Chrissy Cassesse, the executive director of the Cheshire YMCA branch, said they couldn’t afford the expense for that painting job after other projects took precedence.

“We recently did minor renovations in the front of our house and the fitness area,” Cassesse said. “When they called, we hadn’t been able to paint this, so it was awesome that we could get volunteers down here to help with this. The members are super excited. A fresh coat of paint makes everything feel better.”

This was one of many volunteer projects taking place that Thursday from the United Way of Greater Waterbury. In all, over 80 volunteers were spread out at different work sites to help do their part.
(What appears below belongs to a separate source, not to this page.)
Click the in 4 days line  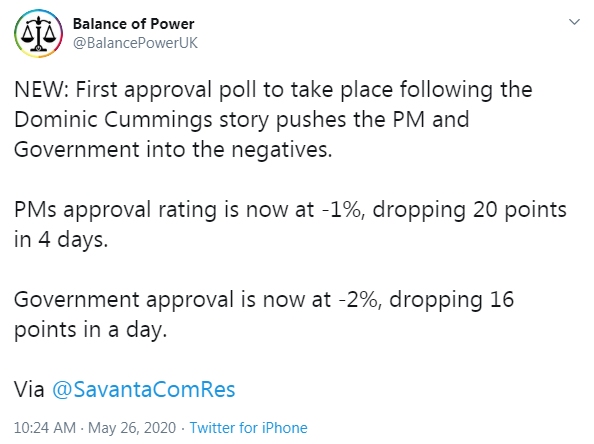[61, 239]
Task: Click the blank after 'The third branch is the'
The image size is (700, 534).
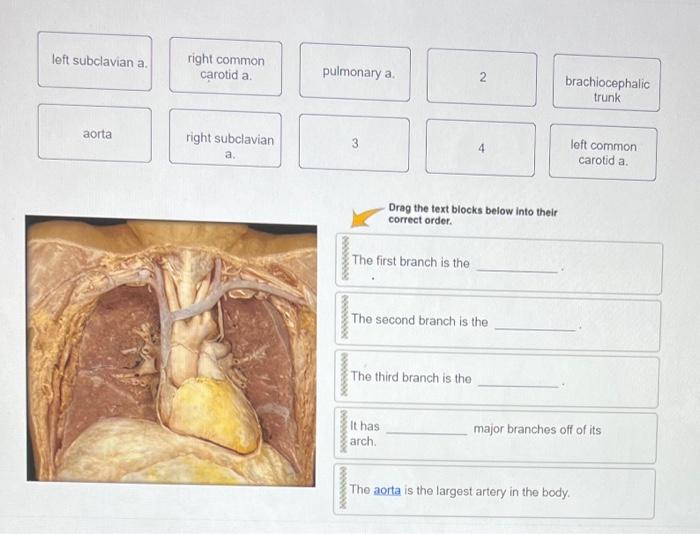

Inside the men’s locker room, Thomaston Savings Bank employees Mark Crook and Jim Forker — both commercial lenders — were putting the new coat of paint on the wall.

“It’s part of the bank’s mission,” Forker said. “We give back to the community.”

“Volunteering brings you to reality and you get to meet a lot of different people,” Crook said. “It cleans the soul.”

These volunteers, the United Way of Greater Waterbury said, is what makes their fundraising and work possible.

“Volunteers are everything to the organization,” said Jessica Carlino, the organization’s volunteer engagement coordinator. “It’s the reason why we’re able to do all the work we do in the community. The Day of Caring is really cool because it’s the opportunity to be engaged in the work we’re doing. We send out donors, people who are on committees, we are sending them out to agencies we work with. A landscaping project or painting a classroom, the things they are doing, means so much more because they are the hands-on support.”

Other volunteers at the YMCA that day included Amber Pinette, a financial adviser with Thomaston Savings Bank, and Becky Kayfus, who works in human resources with the bank in Thomaston.

“Time is one of the most important things you can give,” said Pinette, who is a Thomaston resident. “That’s what this is all about.”

“This is very fulfilling and people are very appreciative,” Kayfus said. “You learn a lot, too. You learn about what’s going on in the community.”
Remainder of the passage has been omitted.